(Data items)
#####

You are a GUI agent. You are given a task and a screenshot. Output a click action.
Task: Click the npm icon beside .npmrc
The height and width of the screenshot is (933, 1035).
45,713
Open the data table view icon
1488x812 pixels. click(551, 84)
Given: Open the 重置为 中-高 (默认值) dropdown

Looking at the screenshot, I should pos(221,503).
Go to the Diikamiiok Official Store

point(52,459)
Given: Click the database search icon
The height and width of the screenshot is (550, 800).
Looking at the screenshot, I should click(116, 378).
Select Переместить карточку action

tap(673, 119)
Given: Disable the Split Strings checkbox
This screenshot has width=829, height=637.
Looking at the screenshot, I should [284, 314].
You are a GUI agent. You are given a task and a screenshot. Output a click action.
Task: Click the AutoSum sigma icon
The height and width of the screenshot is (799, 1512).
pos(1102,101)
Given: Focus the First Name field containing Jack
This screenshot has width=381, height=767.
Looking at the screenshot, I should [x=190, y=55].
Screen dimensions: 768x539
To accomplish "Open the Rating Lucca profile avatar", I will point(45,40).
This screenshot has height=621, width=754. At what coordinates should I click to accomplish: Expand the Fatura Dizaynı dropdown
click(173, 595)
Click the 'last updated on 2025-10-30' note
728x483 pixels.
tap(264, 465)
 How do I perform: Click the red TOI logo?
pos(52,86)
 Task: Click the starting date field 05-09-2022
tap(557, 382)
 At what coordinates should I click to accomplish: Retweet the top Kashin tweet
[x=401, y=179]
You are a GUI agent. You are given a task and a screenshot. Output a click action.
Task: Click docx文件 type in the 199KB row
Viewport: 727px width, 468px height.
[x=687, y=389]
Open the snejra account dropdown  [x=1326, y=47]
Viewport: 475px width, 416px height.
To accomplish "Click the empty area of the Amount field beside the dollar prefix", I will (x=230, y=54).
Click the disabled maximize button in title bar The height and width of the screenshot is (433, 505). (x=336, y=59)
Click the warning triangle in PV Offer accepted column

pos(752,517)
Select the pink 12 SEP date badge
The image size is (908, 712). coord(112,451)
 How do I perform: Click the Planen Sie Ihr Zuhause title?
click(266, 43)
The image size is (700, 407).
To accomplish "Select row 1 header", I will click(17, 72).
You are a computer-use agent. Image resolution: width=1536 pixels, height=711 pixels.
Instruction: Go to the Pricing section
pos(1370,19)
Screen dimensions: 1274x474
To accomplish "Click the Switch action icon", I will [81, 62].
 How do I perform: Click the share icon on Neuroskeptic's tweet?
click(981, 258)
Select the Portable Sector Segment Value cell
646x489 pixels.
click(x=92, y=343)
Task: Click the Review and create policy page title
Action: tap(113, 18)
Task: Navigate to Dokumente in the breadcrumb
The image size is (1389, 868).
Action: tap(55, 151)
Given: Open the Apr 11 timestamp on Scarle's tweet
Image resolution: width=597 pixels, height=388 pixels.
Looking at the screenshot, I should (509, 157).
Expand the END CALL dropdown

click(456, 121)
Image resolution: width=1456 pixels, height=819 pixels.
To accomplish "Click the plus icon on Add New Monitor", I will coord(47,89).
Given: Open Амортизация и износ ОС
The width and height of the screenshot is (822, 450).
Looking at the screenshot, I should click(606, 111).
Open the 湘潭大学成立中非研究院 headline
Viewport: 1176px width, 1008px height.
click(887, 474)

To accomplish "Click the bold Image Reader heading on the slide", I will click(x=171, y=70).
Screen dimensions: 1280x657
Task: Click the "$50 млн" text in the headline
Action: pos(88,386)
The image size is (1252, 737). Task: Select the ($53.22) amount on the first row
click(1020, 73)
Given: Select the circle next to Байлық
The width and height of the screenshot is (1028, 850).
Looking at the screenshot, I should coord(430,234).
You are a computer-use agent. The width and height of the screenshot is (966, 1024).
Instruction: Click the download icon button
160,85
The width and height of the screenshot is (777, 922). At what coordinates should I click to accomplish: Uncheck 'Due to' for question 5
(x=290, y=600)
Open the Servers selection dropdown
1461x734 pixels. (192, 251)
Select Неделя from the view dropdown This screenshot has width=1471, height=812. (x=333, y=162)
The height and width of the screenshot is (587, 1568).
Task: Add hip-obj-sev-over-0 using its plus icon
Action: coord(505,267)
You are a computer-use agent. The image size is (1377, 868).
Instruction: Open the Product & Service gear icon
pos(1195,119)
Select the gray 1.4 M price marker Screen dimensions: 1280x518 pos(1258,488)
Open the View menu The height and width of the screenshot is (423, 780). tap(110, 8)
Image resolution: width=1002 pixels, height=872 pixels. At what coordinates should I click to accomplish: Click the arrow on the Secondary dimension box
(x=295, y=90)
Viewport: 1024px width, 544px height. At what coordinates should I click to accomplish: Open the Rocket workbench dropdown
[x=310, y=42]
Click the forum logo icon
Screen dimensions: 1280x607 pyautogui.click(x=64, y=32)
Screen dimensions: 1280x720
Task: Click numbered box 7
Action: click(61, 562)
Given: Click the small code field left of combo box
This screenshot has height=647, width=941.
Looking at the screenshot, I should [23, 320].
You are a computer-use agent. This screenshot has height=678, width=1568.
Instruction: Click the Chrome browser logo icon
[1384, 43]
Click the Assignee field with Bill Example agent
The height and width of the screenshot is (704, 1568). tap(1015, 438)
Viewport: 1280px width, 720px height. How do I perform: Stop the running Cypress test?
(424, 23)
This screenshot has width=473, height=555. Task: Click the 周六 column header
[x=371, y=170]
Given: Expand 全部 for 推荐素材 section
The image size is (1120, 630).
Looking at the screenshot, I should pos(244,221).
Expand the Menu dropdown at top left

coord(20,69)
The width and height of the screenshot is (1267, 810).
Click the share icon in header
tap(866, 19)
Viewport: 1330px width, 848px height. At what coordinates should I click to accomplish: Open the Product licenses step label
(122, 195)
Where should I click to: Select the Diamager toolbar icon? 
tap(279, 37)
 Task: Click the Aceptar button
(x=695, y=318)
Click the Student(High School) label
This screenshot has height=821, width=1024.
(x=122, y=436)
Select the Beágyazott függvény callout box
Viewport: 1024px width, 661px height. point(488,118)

#####

## EXERCISE DESCRIPTION
Copy out every entry again, exactly as it was given.

## SOLUTION TO THE EXERCISE
You are a GUI agent. You are given a task and a screenshot. Output a click action.
Task: Click the npm icon beside .npmrc
The height and width of the screenshot is (933, 1035).
45,713
Open the data table view icon
1488x812 pixels. click(551, 84)
Given: Open the 重置为 中-高 (默认值) dropdown

Looking at the screenshot, I should pos(221,503).
Go to the Diikamiiok Official Store

point(52,459)
Given: Click the database search icon
The height and width of the screenshot is (550, 800).
Looking at the screenshot, I should click(116, 378).
Select Переместить карточку action

tap(673, 119)
Given: Disable the Split Strings checkbox
This screenshot has width=829, height=637.
Looking at the screenshot, I should [284, 314].
You are a GUI agent. You are given a task and a screenshot. Output a click action.
Task: Click the AutoSum sigma icon
The height and width of the screenshot is (799, 1512).
pos(1102,101)
Given: Focus the First Name field containing Jack
This screenshot has width=381, height=767.
Looking at the screenshot, I should [x=190, y=55].
Screen dimensions: 768x539
To accomplish "Open the Rating Lucca profile avatar", I will point(45,40).
This screenshot has height=621, width=754. At what coordinates should I click to accomplish: Expand the Fatura Dizaynı dropdown
click(173, 595)
Click the 'last updated on 2025-10-30' note
728x483 pixels.
tap(264, 465)
 How do I perform: Click the red TOI logo?
pos(52,86)
 Task: Click the starting date field 05-09-2022
tap(557, 382)
 At what coordinates should I click to accomplish: Retweet the top Kashin tweet
[x=401, y=179]
You are a GUI agent. You are given a task and a screenshot. Output a click action.
Task: Click docx文件 type in the 199KB row
Viewport: 727px width, 468px height.
[x=687, y=389]
Open the snejra account dropdown  [x=1326, y=47]
Viewport: 475px width, 416px height.
To accomplish "Click the empty area of the Amount field beside the dollar prefix", I will (x=230, y=54).
Click the disabled maximize button in title bar The height and width of the screenshot is (433, 505). (x=336, y=59)
Click the warning triangle in PV Offer accepted column

pos(752,517)
Select the pink 12 SEP date badge
The image size is (908, 712). coord(112,451)
 How do I perform: Click the Planen Sie Ihr Zuhause title?
click(266, 43)
The image size is (700, 407).
To accomplish "Select row 1 header", I will click(17, 72).
You are a computer-use agent. Image resolution: width=1536 pixels, height=711 pixels.
Instruction: Go to the Pricing section
pos(1370,19)
Screen dimensions: 1274x474
To accomplish "Click the Switch action icon", I will [81, 62].
 How do I perform: Click the share icon on Neuroskeptic's tweet?
click(981, 258)
Select the Portable Sector Segment Value cell
646x489 pixels.
click(x=92, y=343)
Task: Click the Review and create policy page title
Action: tap(113, 18)
Task: Navigate to Dokumente in the breadcrumb
The image size is (1389, 868).
Action: tap(55, 151)
Given: Open the Apr 11 timestamp on Scarle's tweet
Image resolution: width=597 pixels, height=388 pixels.
Looking at the screenshot, I should (509, 157).
Expand the END CALL dropdown

click(456, 121)
Image resolution: width=1456 pixels, height=819 pixels.
To accomplish "Click the plus icon on Add New Monitor", I will coord(47,89).
Given: Open Амортизация и износ ОС
The width and height of the screenshot is (822, 450).
Looking at the screenshot, I should click(606, 111).
Open the 湘潭大学成立中非研究院 headline
Viewport: 1176px width, 1008px height.
click(887, 474)

To accomplish "Click the bold Image Reader heading on the slide", I will click(x=171, y=70).
Screen dimensions: 1280x657
Task: Click the "$50 млн" text in the headline
Action: pos(88,386)
The image size is (1252, 737). Task: Select the ($53.22) amount on the first row
click(1020, 73)
Given: Select the circle next to Байлық
The width and height of the screenshot is (1028, 850).
Looking at the screenshot, I should coord(430,234).
You are a computer-use agent. The width and height of the screenshot is (966, 1024).
Instruction: Click the download icon button
160,85
The width and height of the screenshot is (777, 922). At what coordinates should I click to accomplish: Uncheck 'Due to' for question 5
(x=290, y=600)
Open the Servers selection dropdown
1461x734 pixels. (192, 251)
Select Неделя from the view dropdown This screenshot has width=1471, height=812. (x=333, y=162)
The height and width of the screenshot is (587, 1568).
Task: Add hip-obj-sev-over-0 using its plus icon
Action: coord(505,267)
You are a computer-use agent. The image size is (1377, 868).
Instruction: Open the Product & Service gear icon
pos(1195,119)
Select the gray 1.4 M price marker Screen dimensions: 1280x518 pos(1258,488)
Open the View menu The height and width of the screenshot is (423, 780). tap(110, 8)
Image resolution: width=1002 pixels, height=872 pixels. At what coordinates should I click to accomplish: Click the arrow on the Secondary dimension box
(x=295, y=90)
Viewport: 1024px width, 544px height. At what coordinates should I click to accomplish: Open the Rocket workbench dropdown
[x=310, y=42]
Click the forum logo icon
Screen dimensions: 1280x607 pyautogui.click(x=64, y=32)
Screen dimensions: 1280x720
Task: Click numbered box 7
Action: click(61, 562)
Given: Click the small code field left of combo box
This screenshot has height=647, width=941.
Looking at the screenshot, I should [23, 320].
You are a computer-use agent. This screenshot has height=678, width=1568.
Instruction: Click the Chrome browser logo icon
[1384, 43]
Click the Assignee field with Bill Example agent
The height and width of the screenshot is (704, 1568). tap(1015, 438)
Viewport: 1280px width, 720px height. How do I perform: Stop the running Cypress test?
(424, 23)
This screenshot has width=473, height=555. Task: Click the 周六 column header
[x=371, y=170]
Given: Expand 全部 for 推荐素材 section
The image size is (1120, 630).
Looking at the screenshot, I should pos(244,221).
Expand the Menu dropdown at top left

coord(20,69)
The width and height of the screenshot is (1267, 810).
Click the share icon in header
tap(866, 19)
Viewport: 1330px width, 848px height. At what coordinates should I click to accomplish: Open the Product licenses step label
(122, 195)
Where should I click to: Select the Diamager toolbar icon? 
tap(279, 37)
 Task: Click the Aceptar button
(x=695, y=318)
Click the Student(High School) label
This screenshot has height=821, width=1024.
(x=122, y=436)
Select the Beágyazott függvény callout box
Viewport: 1024px width, 661px height. point(488,118)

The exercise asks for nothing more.